EXTRACTED TEXT ▸
○ ○ ○ ○ ○

In the hands of a lesser writer, a 340-page volume on a 300-year-old treaty could conceivably become simply another tedious exercise in forgotten characters plodding through forgotten times. Yet this is certainly not the case in The Union as Fry skillfully avoids any suggestion of ennui by peppering the text with dozens of historically accurate and splendidly witty character sketches. For example, we are treated to the colorful story surrounding the death of William of Orange – King of England, Scotland and Ireland – who died of pneumonia in 1702, a complication from a broken collarbone, which itself was a complication of falling off a horse that had stumbled on a molehill. And then there is the image of William’s sister-in-law and successor, Queen Anne, who “waddled along to Parliament to see what was holding up” the Union between the Scots and the English. Finally, there are the vignettes of the parliamentary debates on the Union including a particularly visual image of the house chatting away as Lord Belhaven – who rose in steadfast opposition to the measure – “asked for time to shed a silent tear.”
Still, wry historical levity aside, Fry – who was educated at Oxford and was once a candidate for the Scottish Conservative and Unionist party – is clinically serious about his purpose. With this book, he casts aside his long-held Tory beliefs and makes a thoughtful and passionate case for Scottish independence. “Readers acquainted with my previous works may be surprised by the conclusion I reach at the end of this one….I decided the way to approach the Union was to take nothing for granted but give a close reading to the evidence, as free of prejudice as I could render myself, and let it lead me where it might.” While Fry recognizes that this epiphany does not necessarily concur with either side in the debate on the Union, he clearly believes that the government of Scotland must begin to deviate from the main lines of policy laid down in London.

○ ○ ○ ○ ○

MATERIAL SUPPLIED ▸
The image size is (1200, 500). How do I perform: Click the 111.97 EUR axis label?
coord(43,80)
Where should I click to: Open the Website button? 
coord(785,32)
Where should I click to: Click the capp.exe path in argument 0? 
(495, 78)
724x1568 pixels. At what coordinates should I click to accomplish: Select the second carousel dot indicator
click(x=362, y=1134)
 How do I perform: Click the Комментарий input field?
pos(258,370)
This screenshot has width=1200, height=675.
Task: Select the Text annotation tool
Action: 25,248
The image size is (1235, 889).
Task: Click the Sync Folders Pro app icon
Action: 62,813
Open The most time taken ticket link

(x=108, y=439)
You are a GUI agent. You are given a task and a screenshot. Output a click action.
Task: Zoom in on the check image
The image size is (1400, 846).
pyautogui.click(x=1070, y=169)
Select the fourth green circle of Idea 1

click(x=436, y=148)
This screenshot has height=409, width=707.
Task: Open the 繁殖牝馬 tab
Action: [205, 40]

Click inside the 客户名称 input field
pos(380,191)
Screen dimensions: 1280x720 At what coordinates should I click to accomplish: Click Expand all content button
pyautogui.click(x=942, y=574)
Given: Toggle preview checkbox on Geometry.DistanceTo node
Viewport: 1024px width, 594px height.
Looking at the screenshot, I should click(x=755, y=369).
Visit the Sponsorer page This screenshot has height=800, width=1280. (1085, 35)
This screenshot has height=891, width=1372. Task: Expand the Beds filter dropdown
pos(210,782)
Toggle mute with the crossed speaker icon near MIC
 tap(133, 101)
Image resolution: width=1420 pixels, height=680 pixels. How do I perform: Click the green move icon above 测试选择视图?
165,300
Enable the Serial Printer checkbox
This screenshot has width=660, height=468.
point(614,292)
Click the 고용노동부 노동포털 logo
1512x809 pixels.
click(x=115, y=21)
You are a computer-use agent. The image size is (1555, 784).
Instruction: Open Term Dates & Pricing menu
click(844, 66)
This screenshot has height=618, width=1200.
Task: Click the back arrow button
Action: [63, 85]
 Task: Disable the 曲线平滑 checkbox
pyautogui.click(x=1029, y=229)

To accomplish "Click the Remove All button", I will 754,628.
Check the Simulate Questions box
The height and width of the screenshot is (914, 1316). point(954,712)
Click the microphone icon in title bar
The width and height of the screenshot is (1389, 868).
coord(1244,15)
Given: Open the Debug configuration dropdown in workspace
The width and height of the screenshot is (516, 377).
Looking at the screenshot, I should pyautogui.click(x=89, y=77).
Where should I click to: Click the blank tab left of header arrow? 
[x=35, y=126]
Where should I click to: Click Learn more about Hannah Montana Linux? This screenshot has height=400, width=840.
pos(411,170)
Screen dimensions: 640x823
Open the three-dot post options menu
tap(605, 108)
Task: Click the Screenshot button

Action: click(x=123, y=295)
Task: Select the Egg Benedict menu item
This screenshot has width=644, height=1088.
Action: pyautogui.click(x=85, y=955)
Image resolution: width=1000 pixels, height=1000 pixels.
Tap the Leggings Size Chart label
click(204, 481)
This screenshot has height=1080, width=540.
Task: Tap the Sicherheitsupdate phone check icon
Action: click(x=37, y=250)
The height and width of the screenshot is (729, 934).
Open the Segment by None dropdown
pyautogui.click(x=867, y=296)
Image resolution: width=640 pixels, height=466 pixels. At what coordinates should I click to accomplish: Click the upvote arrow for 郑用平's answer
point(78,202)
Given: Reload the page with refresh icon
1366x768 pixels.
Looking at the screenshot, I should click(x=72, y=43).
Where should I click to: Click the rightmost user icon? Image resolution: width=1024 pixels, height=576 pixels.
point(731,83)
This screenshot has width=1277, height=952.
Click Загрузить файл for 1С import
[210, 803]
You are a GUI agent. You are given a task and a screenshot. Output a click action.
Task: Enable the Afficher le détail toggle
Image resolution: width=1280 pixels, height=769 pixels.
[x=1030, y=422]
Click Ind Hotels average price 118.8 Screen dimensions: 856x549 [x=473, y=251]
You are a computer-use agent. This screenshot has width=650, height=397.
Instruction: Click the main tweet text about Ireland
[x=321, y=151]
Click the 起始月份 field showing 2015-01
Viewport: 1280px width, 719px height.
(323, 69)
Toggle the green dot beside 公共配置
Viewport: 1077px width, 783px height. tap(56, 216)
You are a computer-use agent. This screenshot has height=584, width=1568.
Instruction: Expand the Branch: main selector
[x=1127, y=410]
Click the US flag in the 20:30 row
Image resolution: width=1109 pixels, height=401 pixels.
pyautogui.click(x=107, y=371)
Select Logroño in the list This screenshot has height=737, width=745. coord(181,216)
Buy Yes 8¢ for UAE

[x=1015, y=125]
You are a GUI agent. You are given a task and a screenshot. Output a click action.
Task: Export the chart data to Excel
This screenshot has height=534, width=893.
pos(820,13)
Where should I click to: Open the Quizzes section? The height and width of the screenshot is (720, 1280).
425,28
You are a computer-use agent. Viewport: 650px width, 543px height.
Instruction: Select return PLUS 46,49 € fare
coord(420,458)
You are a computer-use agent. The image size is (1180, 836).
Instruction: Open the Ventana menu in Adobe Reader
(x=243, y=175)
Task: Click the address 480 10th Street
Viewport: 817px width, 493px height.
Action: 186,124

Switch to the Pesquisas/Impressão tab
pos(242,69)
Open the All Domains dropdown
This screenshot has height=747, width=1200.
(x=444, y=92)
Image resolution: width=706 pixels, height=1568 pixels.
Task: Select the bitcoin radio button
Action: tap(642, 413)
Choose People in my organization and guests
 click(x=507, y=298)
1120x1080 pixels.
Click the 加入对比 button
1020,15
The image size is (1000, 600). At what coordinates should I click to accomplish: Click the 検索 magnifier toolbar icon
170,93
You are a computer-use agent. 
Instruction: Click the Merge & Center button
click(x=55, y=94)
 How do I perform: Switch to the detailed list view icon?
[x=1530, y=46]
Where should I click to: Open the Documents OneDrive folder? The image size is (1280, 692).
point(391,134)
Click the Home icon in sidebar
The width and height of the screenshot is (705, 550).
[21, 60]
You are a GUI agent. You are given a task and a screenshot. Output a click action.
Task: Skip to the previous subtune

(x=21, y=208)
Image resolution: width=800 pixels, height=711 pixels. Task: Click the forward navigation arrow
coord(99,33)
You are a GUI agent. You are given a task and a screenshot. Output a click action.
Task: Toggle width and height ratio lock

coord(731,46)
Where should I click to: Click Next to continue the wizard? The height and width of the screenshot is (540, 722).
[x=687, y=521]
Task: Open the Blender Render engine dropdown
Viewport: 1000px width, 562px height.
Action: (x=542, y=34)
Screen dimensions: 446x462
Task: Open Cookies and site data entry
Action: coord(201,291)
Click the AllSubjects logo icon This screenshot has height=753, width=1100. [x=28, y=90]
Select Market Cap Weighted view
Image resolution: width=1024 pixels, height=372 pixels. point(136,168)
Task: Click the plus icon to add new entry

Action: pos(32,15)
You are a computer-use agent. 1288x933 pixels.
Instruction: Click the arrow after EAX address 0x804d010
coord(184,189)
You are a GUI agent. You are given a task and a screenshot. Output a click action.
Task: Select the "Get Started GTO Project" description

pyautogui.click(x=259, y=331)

○ ○ ○ ○ ○

EXERCISES TO COMPLETE ▸
**a.** Reproduce the portion of the review of The Union that opens with the words containing "Still, wry historical" and closes with "down in London.".
**b.** Write the next part of the review of The Union, picking up after its final sentence.
The records have no connection to the review of The Union.

ANSWERS TO THE EXERCISE ▸
**a.**
Still, wry historical levity aside, Fry – who was educated at Oxford and was once a candidate for the Scottish Conservative and Unionist party – is clinically serious about his purpose. With this book, he casts aside his long-held Tory beliefs and makes a thoughtful and passionate case for Scottish independence. “Readers acquainted with my previous works may be surprised by the conclusion I reach at the end of this one….I decided the way to approach the Union was to take nothing for granted but give a close reading to the evidence, as free of prejudice as I could render myself, and let it lead me where it might.” While Fry recognizes that this epiphany does not necessarily concur with either side in the debate on the Union, he clearly believes that the government of Scotland must begin to deviate from the main lines of policy laid down in London.

**b.**
Fry ends the book with some final thoughts on devolution – the Crown’s 1997 granting of limited self-government to Scotland. “We have inherited a vast apparatus of state from the unionist past. It is all dressed up in tartan with nowhere to go,” he states. “It wastes its time and money on trivialities, on efforts at micro-management of personal lives.” He adds that deeper problems of Scotland, such as redefining its character and purpose, are hardly even seen, let alone solved, and that, “We have done no more than contrive a revised version of the Union of Crowns between 1603 and 1707 – which by any standards counts as the most wretched era of Scottish history.”
In the final analysis, The Union emerges as a well written, well-referenced, and highly entertaining political treatise. And although the book will certainly not end the public debate, it is fair to say that it brings forth a stimulating and compelling argument that, if taken in the spirit in which it was written, just might present an implicit corrective to the continuing dialogue on Scottish independence.